Mercury Amalgam Fillings
Mothers who have mercury fillings, which contain 50 percent mercury, when pregnant, or who have them before pregnancy, may have an increased risk of having a child with autism. Although mercury fillings have been used for more than 150 years, the safety of such a practice was not studied until recently.
A review published in 2009 found that:
"Mercury from maternal amalgam fillings leads to a significant increase of mercury concentration in the tissues and the hair of fetuses and newborn children. Furthermore, placental, fetal, and infant mercury body burden correlates with the numbers of amalgam fillings of the mothers. Finally, mercury levels in amniotic fluid and breast milk correlate significantly with the number of maternal dental amalgam fillings." (1)
So pregnant women who have mercury fillings could end up leaching mercury into their amniotic fluid and passing it through the placenta to give their babies' bodies burdensome amounts of mercury before they are even born.(6)
If the mother has the fillings removed during pregnancy, this can make the situation worse and cause more mercury to be released. When she begins to breast feed, her baby gets additional mercury from the milk. A study in sheep found that after ewes were given new amalgam fillings and they nursed foster lambs, the lambs received some of this mercury.
"Neonatal uptake of mercury (Hg) from milk was examined in a pregnant sheep model, where radioactive mercury (Hg203)/silver tooth fillings (amalgam) were newly placed. A crossover experimental design was used in which lactating ewes nursed foster lambs. Results from the animal studies showed that during pregnancy, a primary fetal site of amalgam Hg concentration is the liver and after delivery, the neonatal lamb kidney receives additional amalgam Hg from mother's milk. It was concluded that Hg originating from maternal amalgam tooth fillings transfers across the placenta to the fetus, across the mammary gland into milk ingested by the newborn, and ultimately into neonatal body tissues." (2)
Anti-D injections
Anti-D injections are given to rhesus (Rh) negative mothers during pregnancy to reduce the risk of fetal Rh (positive blood mixing with theirs and causing an immune system reaction). This is called rhesus disease or feto-maternal haemorrhage.
This can occur during childbirth but mainly occurs if the mother has had an invasive medical procedure such as amniocentesis or chorionic villus sampling.

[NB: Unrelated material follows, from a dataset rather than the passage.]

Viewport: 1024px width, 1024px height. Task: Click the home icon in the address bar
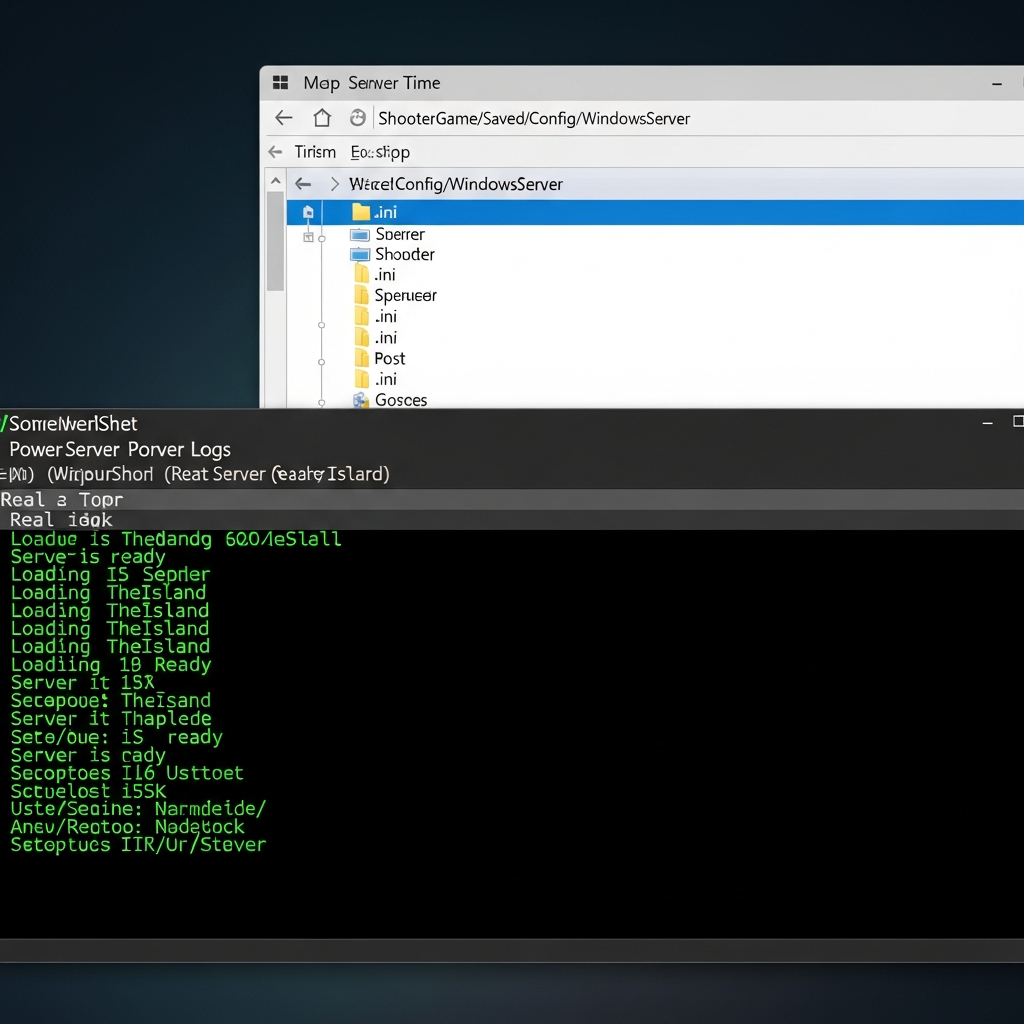point(321,117)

Feto-maternal haemorrhage can cause the baby to become anemic and need an in utero blood transfusion, which carries a 2 percent risk of fetal death. (3,4)
However, some brands of anti-D injection used to contain mercury and it has been implicated as a possible cause of autism. A 2008 study by the Institute of Chronic Illnesses found that Rh-negative mothers were much more likely to have children with neurological disorders, compared with Rh-positive mothers.

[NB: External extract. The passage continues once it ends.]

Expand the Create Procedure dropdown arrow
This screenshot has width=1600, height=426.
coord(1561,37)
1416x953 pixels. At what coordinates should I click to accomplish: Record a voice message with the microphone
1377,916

Thimerosal was removed from the U.S. anti-D injections in 2002 and researchers discovered that the children born in 2002 or later had the same risk of neurological disorder as those in the Rh-positive group, but those before 2002 had a higher risk, suggesting that the anti-D injection was the causative factor.
"There were significant and comparable increases in maternal Rh-negativity among children with NDs (Clinic: A=24.2 percent), autism spectrum disorders (Clinic: A=28.3 percent, B=25.3 percent), and attention-deficit-disorder/attention-deficit-hyperactivity-disorder (Clinic: A=26.3 percent) observed at both clinics in comparison to both control groups (Clinic: A=12.1%, B=13.9 Percent) employed. Children with NDs born after 2001 had a maternal Rh-negativity frequency (13.6 percent) similar to controls." (5)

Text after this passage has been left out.